The issue is twofold: (a) whether the formation of cosmological structure is an open question and (b) if that is the case who is working on it? Structure formation always was and still is an important issue for cosmology since we need to understand that structure in order to say that we understand our Universe. As with all aspects of science, the nature of the study of structure formation has changed considerably over the past decades: today's problems are quite different from yesterday's. For one thing, we now realise that the baryonic component of the Universe is but a few percent of the total mass density. Over 97% of our Universe is made up of dark matter and dark energy. The game has changed.
(a) The issue of cosmological structure formation goes back to the work of Gamow in the 1940's, but we now have very strong, I would say almost incontrovertible, evidence that the formation of the structure on large scales was driven by gravity. We understand the formation of what is referred to as the "Cosmic web", the large scale filamentary structures surrounding great voids that dominate the observed structure. This is the environment for the formation of the galaxies that we see. We have models for the process of galaxy formation. These are based around numerical gravitatinal N-Body models dressed up with semi-analytic descriptions of the star formation process. The results can look rather good:
http://www.illustris-project.org/
and we can choose parameters that bring such models into some kind of accord with what is observed.
The models tell us, for example, how we might study the dark matter component through observations of satellite galaxies of larger galaxies. Since we can observe the galaxy formation process out to redshifts of 2 or more (the most distant galaxy observed has a redshift in excess of 8) we can check the evolution seen in the models. If you are a cynic you might say we can "re-tune" the models.
(b) We are now measuring the 6-7 parameters that describe our universe by observing various aspects of that large scale structure. We can for example look at the clustering on scale > 100Mpc and detect an excess of clustering at what is called the Baryonic Acoustic Oscillation (BAO) scale, a feature that emerges from the primordial Universe. We can also look at the voids in the cosmic web to do the same thing in an entirely different way. All that can be calibrated by N-Body models and compared with the answers obtained from the cosmic microwave background. So we find groups with nice names like WiggleZ looking at the BAOs:
http://wigglez.swin.edu.au/site/
who use redshift surveys containing millions of galaxies. It's quite amazing, even to one who works in this field.
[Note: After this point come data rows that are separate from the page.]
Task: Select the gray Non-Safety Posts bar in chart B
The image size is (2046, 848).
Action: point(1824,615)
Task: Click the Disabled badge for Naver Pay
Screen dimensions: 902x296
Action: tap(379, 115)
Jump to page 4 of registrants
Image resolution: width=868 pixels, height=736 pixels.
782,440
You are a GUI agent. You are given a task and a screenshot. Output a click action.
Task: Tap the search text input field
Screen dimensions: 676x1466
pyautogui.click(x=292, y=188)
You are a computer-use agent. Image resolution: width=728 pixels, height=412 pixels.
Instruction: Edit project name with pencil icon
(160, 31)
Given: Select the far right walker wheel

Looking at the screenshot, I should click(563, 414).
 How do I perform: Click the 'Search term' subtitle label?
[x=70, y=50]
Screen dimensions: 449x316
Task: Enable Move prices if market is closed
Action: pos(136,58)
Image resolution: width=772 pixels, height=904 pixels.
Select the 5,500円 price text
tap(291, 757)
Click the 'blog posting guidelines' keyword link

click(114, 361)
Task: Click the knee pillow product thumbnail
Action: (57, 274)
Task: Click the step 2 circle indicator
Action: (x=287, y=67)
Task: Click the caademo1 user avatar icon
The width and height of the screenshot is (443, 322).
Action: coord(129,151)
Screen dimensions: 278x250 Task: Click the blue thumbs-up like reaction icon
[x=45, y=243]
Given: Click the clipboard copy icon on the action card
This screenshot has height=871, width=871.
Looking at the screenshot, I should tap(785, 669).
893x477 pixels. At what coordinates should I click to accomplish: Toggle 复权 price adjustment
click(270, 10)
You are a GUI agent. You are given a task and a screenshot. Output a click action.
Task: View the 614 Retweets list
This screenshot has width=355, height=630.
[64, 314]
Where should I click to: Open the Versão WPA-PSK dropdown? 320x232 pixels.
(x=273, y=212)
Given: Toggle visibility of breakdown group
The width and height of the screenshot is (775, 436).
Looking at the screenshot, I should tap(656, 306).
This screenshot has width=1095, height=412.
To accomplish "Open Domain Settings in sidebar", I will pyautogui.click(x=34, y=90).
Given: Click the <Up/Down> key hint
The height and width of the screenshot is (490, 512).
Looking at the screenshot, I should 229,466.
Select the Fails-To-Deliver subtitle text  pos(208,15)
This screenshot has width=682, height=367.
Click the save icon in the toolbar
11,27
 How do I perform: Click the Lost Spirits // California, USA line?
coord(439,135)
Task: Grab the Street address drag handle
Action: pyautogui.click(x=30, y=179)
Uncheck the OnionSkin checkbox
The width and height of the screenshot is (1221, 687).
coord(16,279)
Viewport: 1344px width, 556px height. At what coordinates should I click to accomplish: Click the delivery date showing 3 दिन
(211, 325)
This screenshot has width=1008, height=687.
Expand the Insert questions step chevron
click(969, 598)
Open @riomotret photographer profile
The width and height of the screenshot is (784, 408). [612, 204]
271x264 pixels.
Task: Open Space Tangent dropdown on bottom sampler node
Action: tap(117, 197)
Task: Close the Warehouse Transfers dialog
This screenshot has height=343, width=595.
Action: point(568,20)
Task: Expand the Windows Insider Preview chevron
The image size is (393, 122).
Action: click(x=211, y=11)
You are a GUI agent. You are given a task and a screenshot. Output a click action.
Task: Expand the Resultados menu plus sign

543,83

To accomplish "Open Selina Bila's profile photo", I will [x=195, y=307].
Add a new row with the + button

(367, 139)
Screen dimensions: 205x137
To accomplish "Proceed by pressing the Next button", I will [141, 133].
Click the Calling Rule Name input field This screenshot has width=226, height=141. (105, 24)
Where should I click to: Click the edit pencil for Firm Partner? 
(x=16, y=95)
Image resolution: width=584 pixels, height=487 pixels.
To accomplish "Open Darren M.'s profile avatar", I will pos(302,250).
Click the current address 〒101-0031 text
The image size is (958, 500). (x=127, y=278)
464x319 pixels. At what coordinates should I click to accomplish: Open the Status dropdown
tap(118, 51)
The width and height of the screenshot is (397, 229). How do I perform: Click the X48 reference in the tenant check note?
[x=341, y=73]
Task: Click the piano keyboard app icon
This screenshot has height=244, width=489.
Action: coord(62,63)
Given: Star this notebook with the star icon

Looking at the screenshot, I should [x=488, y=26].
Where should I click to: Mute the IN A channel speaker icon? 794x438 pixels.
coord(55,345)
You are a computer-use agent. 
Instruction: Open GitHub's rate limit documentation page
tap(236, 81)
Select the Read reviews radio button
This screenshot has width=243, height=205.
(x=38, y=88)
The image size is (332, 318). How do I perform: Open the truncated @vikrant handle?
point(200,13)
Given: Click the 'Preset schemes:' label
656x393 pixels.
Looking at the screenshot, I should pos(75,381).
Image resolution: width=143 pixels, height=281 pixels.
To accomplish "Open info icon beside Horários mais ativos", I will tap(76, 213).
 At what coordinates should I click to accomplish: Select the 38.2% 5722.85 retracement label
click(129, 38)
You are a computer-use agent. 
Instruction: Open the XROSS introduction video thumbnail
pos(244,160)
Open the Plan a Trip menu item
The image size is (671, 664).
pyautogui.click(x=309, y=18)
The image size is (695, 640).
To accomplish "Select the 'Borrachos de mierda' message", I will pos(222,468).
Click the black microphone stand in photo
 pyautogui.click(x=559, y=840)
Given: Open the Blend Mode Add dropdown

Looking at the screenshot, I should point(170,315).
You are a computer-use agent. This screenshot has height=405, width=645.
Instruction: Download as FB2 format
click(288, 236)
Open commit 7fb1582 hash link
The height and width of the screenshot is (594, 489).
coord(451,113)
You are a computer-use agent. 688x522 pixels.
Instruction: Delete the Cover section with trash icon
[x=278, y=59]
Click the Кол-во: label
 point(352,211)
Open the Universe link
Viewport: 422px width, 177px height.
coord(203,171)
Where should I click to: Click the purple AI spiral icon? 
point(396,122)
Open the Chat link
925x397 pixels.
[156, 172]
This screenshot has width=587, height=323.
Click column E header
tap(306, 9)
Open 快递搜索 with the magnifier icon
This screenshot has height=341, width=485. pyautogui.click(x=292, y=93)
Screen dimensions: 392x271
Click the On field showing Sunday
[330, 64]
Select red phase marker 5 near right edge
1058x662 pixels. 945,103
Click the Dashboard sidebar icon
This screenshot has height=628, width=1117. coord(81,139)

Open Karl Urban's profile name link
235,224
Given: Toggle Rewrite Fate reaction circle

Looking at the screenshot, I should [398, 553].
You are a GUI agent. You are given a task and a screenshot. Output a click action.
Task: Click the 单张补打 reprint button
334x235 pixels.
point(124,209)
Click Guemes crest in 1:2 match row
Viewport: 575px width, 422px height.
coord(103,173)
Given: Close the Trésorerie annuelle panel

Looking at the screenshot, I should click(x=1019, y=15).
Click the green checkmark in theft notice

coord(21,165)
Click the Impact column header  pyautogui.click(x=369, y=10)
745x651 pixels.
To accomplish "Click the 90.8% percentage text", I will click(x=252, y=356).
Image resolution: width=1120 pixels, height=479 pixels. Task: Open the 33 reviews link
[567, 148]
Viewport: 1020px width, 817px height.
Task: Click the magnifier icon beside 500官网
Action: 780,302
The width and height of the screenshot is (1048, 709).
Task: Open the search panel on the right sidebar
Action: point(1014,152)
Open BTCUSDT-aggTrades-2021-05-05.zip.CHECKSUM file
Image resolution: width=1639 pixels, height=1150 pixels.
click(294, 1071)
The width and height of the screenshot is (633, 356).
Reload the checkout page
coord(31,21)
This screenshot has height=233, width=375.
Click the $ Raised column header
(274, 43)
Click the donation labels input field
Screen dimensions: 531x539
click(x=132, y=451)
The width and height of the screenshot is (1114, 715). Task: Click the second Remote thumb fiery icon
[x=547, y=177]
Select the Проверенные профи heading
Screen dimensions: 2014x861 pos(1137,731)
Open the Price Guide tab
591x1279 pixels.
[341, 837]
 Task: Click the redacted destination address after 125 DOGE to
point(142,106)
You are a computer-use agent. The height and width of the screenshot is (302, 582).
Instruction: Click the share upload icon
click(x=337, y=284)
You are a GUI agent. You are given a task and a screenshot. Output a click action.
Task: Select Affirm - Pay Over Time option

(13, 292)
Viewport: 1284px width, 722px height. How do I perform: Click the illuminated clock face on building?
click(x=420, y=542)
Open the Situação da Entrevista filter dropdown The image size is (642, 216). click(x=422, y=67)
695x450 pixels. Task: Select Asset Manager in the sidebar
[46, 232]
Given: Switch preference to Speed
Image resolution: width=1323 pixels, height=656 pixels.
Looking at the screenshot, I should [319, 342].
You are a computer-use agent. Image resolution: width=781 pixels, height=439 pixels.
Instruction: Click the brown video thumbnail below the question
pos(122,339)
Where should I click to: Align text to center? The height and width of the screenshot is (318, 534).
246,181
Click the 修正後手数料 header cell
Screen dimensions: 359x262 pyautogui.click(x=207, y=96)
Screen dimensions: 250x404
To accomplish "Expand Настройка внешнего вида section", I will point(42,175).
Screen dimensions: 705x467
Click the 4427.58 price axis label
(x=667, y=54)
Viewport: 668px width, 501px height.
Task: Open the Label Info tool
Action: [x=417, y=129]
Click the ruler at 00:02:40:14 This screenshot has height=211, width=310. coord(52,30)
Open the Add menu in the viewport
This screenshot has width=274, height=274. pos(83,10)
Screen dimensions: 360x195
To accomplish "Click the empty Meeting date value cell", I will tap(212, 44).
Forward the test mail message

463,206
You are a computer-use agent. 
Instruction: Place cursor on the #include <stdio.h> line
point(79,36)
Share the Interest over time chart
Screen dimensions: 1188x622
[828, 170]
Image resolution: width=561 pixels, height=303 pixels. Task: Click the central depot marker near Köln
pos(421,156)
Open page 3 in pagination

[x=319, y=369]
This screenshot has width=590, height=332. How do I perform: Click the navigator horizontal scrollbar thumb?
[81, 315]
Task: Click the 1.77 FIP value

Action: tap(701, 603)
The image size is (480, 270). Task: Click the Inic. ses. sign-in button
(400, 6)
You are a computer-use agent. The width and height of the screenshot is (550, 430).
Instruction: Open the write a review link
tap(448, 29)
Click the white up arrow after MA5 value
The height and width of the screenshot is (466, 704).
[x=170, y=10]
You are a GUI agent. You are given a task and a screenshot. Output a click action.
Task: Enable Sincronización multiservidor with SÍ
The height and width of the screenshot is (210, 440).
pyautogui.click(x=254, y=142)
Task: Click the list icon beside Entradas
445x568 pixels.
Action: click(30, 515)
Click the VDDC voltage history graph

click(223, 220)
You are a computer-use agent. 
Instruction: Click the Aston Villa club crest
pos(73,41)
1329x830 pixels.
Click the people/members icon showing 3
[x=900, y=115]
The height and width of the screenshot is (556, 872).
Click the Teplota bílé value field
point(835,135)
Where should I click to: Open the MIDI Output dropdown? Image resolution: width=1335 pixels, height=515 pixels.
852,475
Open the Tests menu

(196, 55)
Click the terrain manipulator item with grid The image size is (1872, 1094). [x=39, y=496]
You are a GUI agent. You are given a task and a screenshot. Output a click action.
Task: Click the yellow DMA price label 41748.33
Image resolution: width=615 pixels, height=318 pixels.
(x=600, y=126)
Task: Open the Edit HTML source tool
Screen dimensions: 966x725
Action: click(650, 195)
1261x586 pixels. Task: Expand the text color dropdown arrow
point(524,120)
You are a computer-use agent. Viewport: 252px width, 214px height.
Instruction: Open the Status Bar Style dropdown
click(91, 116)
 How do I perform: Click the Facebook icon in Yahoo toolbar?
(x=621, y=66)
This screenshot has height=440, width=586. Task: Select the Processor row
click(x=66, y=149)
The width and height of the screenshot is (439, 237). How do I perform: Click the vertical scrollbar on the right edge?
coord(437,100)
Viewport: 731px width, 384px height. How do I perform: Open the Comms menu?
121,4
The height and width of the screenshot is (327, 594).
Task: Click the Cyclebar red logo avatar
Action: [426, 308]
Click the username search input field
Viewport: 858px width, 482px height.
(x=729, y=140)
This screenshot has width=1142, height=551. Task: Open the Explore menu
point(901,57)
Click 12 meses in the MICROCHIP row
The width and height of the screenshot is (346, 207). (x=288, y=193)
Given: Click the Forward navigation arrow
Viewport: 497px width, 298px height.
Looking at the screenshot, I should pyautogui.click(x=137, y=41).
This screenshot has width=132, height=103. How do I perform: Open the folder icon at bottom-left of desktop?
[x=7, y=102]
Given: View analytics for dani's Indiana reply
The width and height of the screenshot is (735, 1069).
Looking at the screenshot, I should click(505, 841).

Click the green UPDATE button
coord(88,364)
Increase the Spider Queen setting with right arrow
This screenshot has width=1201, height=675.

What's the importance of all this? We find that the Universe can be described by just 6 parameters. We can measure these parameters with any of these methods with an accuracy of a few percent or better. What is convincing us that we have a good model is that these quite independent ways of measuring the 6 parameters all come up with the same answer to within the experimental accuracy. This is "Precision Cosmology". We can feel confident that the Universe is made up of ~70% of dark energy because we detect its influence in different ways and all those ways provide the same values. What is it? That's the 21st century question.
In short - the important questions are still open and hundreds, if not thousands, of astronomers are working on it.